> [EXERCISE GOAL] Copy word for word the lines in the records below, starting at the line with "Collapse the VOTINGSYSTEM section header" and ending at the line with "the umbrella roof". Skip the pictures.

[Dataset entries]
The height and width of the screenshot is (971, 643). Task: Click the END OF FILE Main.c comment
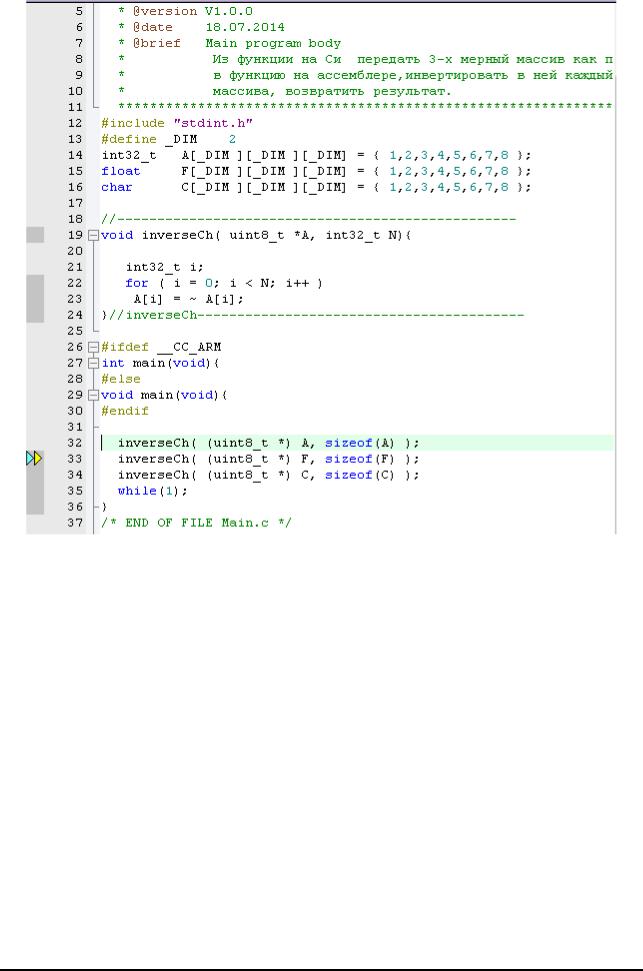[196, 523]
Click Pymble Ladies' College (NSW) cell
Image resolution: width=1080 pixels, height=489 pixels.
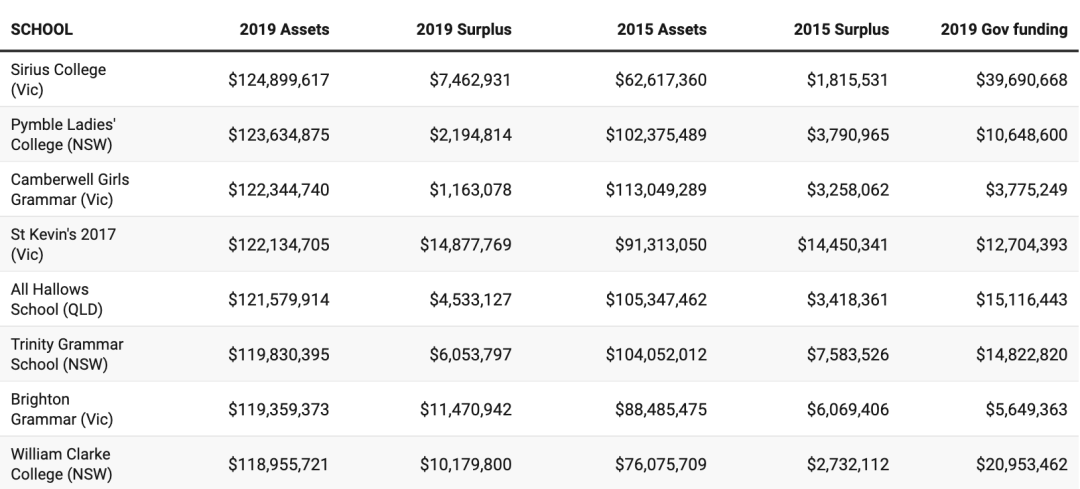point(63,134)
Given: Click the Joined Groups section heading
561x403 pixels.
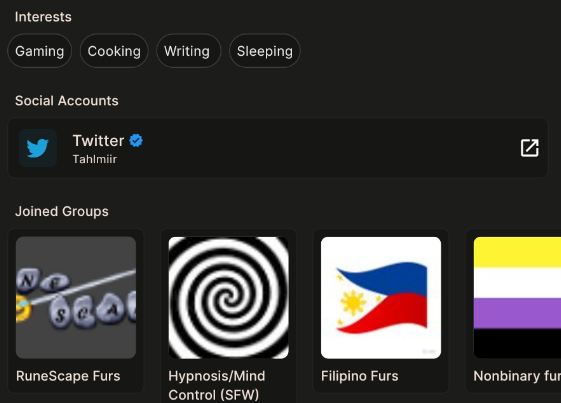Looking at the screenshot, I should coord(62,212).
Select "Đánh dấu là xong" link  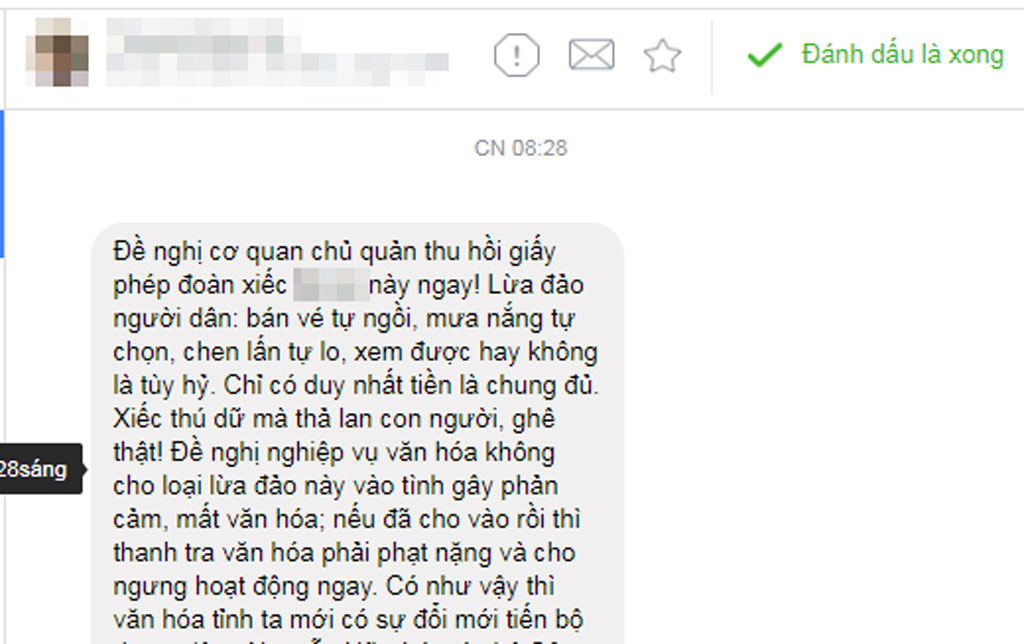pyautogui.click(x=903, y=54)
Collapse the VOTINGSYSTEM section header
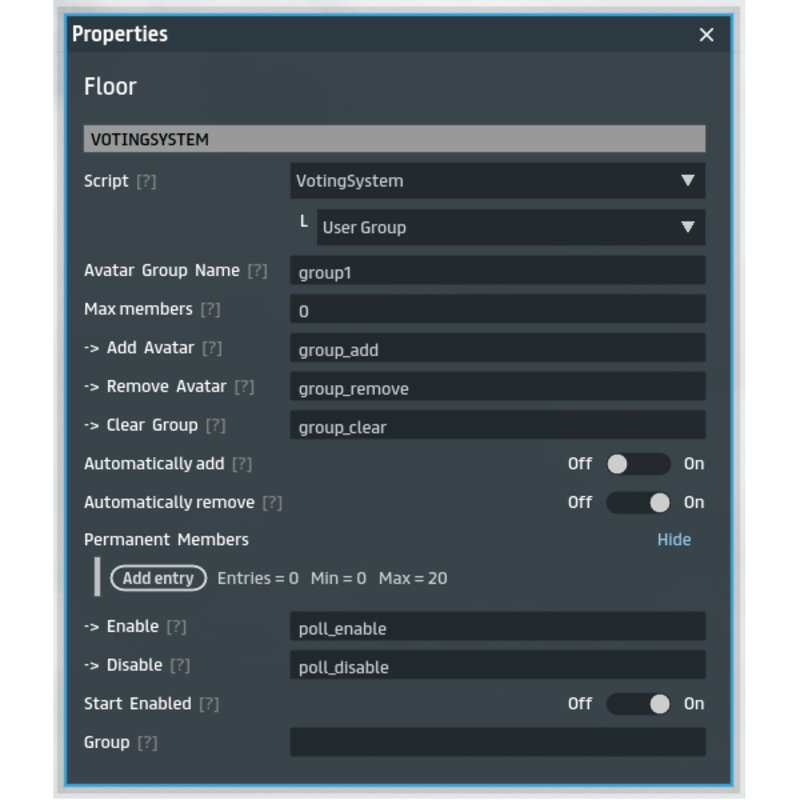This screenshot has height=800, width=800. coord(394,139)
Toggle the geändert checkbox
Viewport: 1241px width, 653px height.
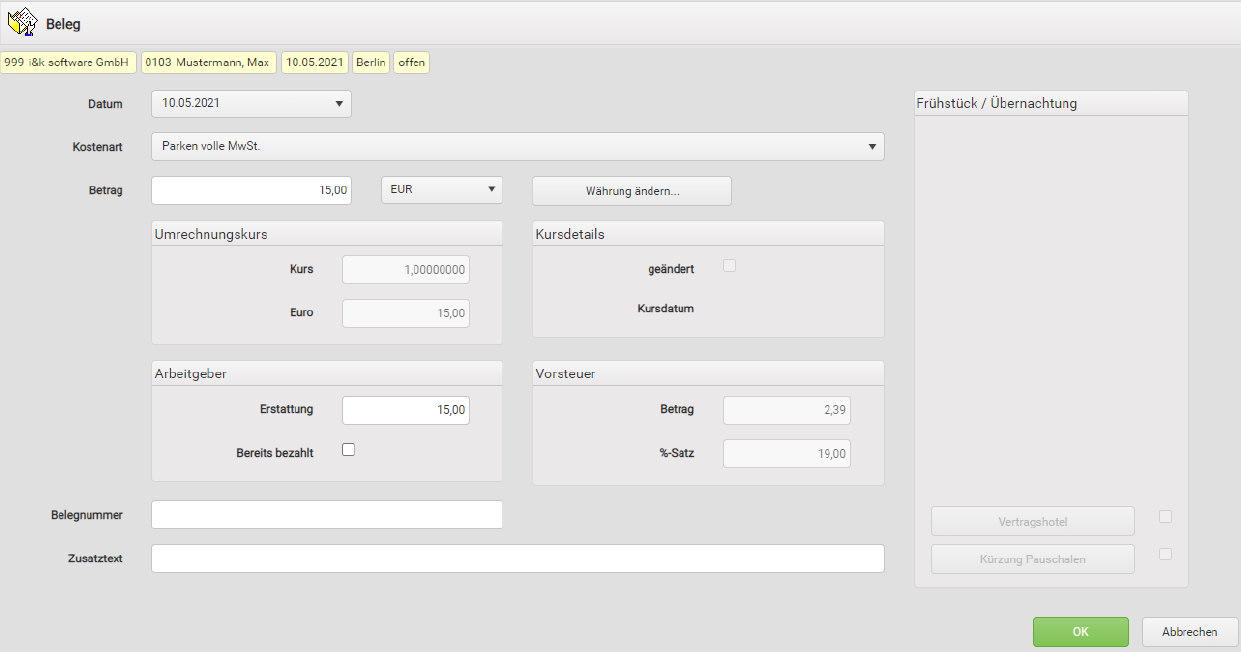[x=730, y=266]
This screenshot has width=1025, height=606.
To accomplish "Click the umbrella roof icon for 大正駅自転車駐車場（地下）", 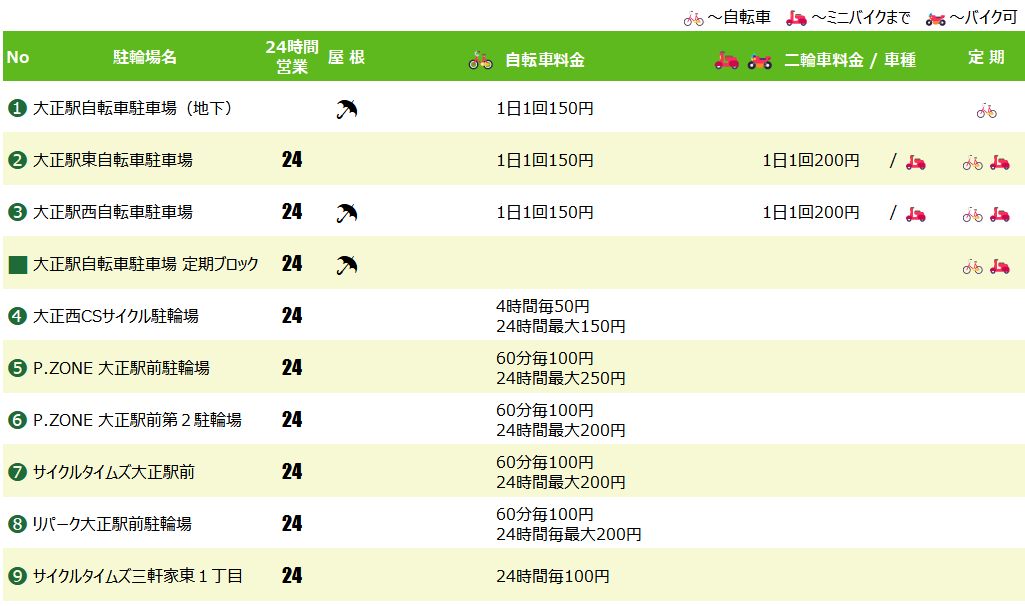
* * *
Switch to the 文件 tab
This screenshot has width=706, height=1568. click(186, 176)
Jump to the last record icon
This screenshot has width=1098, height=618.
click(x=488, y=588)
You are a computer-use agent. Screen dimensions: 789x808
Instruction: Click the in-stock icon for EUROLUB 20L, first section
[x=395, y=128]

> [ANSWER BELOW]
Collapse the VOTINGSYSTEM section header
This screenshot has height=800, width=800. coord(394,139)
Toggle the geändert checkbox
Viewport: 1241px width, 653px height.
[x=730, y=266]
This screenshot has width=1025, height=606.
To accomplish "Click the umbrella roof icon for 大正駅自転車駐車場（地下）", 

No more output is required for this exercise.